En fait, il y a beaucoup plus important et plus grave et cela remonte de bien plus loin. Lors de la campagne présidentielle, alors que nous distribuions des tracts pour Macron, nous avions été interpellé par une jeune femme qui avait violemment manifesté son opposition en comparant le candidat à la présidentielle à …. Arturo Ui ! Cette assimilation intellectuelle nous avait interloqué.

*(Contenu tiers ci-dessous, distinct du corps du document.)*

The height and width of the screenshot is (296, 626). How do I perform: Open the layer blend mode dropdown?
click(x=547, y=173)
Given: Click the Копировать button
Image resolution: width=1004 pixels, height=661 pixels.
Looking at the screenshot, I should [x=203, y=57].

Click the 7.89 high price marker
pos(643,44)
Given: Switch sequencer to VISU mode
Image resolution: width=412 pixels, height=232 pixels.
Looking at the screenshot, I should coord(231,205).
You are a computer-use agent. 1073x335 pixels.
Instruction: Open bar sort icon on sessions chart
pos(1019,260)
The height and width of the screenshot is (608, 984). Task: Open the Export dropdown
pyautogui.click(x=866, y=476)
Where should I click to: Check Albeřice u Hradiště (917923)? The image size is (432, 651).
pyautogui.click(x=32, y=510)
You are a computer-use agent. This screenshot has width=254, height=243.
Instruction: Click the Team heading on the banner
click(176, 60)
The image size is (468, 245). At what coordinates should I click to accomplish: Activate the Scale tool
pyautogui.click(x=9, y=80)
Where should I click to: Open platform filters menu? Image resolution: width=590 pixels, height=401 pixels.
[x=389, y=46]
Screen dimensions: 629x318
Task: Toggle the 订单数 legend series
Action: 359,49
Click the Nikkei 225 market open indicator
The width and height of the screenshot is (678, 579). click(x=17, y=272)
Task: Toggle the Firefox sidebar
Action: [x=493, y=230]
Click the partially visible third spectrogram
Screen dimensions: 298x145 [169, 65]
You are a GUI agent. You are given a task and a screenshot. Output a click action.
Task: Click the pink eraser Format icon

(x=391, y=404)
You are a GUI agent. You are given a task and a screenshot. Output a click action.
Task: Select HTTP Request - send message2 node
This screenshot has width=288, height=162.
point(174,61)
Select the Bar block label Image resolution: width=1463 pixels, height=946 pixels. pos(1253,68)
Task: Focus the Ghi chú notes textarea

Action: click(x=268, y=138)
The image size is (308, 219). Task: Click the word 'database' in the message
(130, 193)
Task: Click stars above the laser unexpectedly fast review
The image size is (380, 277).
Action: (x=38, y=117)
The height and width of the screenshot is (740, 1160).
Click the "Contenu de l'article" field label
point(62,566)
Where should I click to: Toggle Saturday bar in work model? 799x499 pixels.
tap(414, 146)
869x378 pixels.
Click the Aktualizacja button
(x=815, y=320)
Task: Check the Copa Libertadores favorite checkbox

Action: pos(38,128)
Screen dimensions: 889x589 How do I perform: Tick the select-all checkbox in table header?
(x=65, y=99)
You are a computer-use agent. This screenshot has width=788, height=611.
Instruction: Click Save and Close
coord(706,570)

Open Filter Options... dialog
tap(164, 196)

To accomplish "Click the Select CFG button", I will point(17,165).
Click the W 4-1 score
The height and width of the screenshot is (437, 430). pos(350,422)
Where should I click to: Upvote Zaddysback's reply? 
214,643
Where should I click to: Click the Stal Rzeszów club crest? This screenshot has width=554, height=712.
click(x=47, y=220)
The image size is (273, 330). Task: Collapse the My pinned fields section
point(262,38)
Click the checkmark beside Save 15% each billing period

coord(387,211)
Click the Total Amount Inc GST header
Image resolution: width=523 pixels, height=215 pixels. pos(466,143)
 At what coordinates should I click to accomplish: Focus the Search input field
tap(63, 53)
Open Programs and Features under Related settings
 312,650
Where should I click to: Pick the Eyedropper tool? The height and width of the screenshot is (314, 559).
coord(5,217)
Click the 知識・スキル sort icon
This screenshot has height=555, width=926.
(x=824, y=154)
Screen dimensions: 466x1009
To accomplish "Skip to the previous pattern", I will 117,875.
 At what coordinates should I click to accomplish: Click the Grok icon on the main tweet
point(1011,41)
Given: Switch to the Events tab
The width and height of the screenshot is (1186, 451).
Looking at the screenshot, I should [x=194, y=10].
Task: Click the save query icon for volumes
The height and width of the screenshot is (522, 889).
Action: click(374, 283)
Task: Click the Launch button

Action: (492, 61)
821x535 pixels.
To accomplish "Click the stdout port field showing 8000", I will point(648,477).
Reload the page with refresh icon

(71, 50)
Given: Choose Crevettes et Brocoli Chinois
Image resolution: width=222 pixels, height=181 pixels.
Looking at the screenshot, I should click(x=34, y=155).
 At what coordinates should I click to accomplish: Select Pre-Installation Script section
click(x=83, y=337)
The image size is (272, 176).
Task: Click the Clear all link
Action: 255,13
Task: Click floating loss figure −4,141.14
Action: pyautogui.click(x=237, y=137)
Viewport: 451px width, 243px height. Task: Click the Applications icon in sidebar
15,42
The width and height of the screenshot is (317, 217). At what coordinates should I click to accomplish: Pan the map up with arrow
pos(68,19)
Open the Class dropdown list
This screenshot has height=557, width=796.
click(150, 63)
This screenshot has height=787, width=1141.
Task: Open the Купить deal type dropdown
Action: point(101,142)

Cette comparaison s’étant à nouveau produite lors de récents débats à propos des « gilets jaunes », nous avons cherché à en savoir davantage.

« networkpointzero », tel est le nom du blog de gauche radicale qui a publié le 24 mars 2017 un billet intitulé « 2017, le coup d’Etat », dans lequel l’auteur (Piga?) cite nommément Jean-Pierre Jouyet, Hollande, les « Gracques », Pisani-Ferry, Cohn-Bendit et Macron au cœur d’une liste interminable de conspirateurs européistes et atlantistes cherchant à prendre le pouvoir. On y lit cette phrase : « Cette ascension (celle de Macron), pour le moins épique, rappelle étrangement la pièce de théâtre « La Résistible Ascension d’Arturo Ui » de Bertolt Brecht…(à voir ou à lire impérativement). En conclusion de ce texte, Hervé Kempf (Reporterre) déclare « les classes dirigeantes nous font entrer dans un régime oligarchique, où un groupe de personnes contrôlant les pouvoirs politique, économique et médiatique, délibèrent entre eux puis imposent leurs choix à la société. Or l’oligarchie actuelle cherche avant tout à maintenir sa position privilégiée. A cette fin, elle maintient obstinément le système de valeurs organisé autour de la croissance matérielle et de la surconsommation – un système qui accélère notre entrée dans la crise écologique. L’heure du choix de société a sonné … ». Ce post de blog a été largement repris par de nombreux autres sites de l’ultra-gauche ainsi que … de la droite extrême ! Il se retrouve également sur la page Facebook de Eric Drouet.

(La première version de ce texte a été rédigée le 15 janvier 2019.)